I should add that although it does not have an abnormally long neck, I find it somewhat difficult to reach the tuning peg at the very top; this puzzled me, until last month, when I went for a checkup with my doctor for the first time in twenty years. Turns out that I have literally shrunk two and a half inches in the interim.

Tuesday, March 03, 2015

Who Listens to the Radio?

Today's guest deejay appearance cancelled due to bad weather.

Next week for sure!

Programming Notes From All Over

Gonna be on my old chum/friend of PowerPop Capt. Al's intertube radio show Lost at Sea today over at fabulous AREA 24 RADIO.

Just click on the link HERE between 5-7pm east coast time to listen.

Apart from the usual amusing banter, I'll be guest-deejaying selections from my legendary mixtape anthology Great Lost Singles of the Eighties, Nineties and 'Aughts.

Join us, please -- in the immortal woreds of Edith Prickley, it could be a hot one!

Incidentally, we'll be taking threats and requests via e-mail during the show; I'll be giving out the address throughout, so please feel free to contact us; Al and I get lonely at the studio.

Monday, March 02, 2015

Monday's Moment of Shameless Self-Promotion

Well, ahem.

As you may have heard, I have decided that since the masses are clamoring for The Floor Models, I am going to compile an EP of previously unreleased vault material (stuff which didn't make the cut for Floor Your Love, our fabulous CD on ZERO HOUR RECORDS) for release on our own P.O.J. label.

The disc will be titled Letter From Liverpool, after the gorgeous tune principal Flo Mos songwriters Gerry Devine and Andy Pasternack started working on back in the day, and which Gerry finished shortly before Andy passed away in 2013; it's about us, obviously, and it never fails to get me all misty.

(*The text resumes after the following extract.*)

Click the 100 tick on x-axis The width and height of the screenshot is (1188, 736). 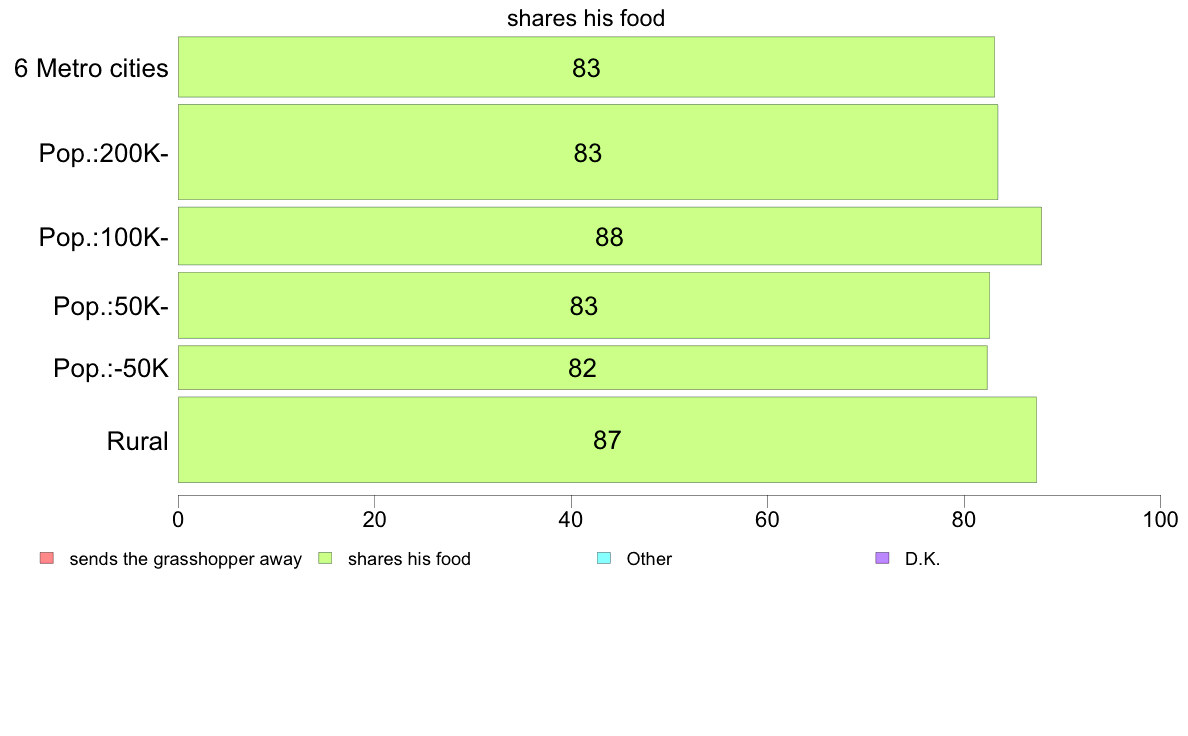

The original plan was to include Gerry's demo version -- just acoustic guitar and vocal -- which he recorded at home (with surprisingly pro results). But then we thought -- hey, if The Beatles could take an old phone message John Lennon left on Jeff Lynne's answering machine and overdub it as a way to hype Beatles Anthology, then we owed OUR fans at least as much.

So, at great personal expense to me, some bass player whose name rhymes with Sleeve Nimels and ace Flo Mos drummer Glen "Bob" Allen, went into an actual studio last week to add bass and drums to Gerry's demo.

Here's the newly dubbed backing track, 99 percent finished (we may tweak a second or two of the rhythm section in the first verse).

I think it sounds fantastic; our pal Doug Goldberg, who took over on guitar after Andy's departure from the band (late 80s), is scheduled to add Andy-style Rickenbacker 12-string stuff to the track some time in the next couple of weeks, and then voila! -- the first "new" Flo Mos recording in three decades.

And yes, this will be our equivalent of "Free as a Bird." Only less low-fi and without production by the aforementioned Jeff Lynne.

I'll keep you posted on the progress of both the song and EP, which I hope to have out before summer.

P.S.: You can hear the original solo demo over HERE; just scroll down once you get to the link.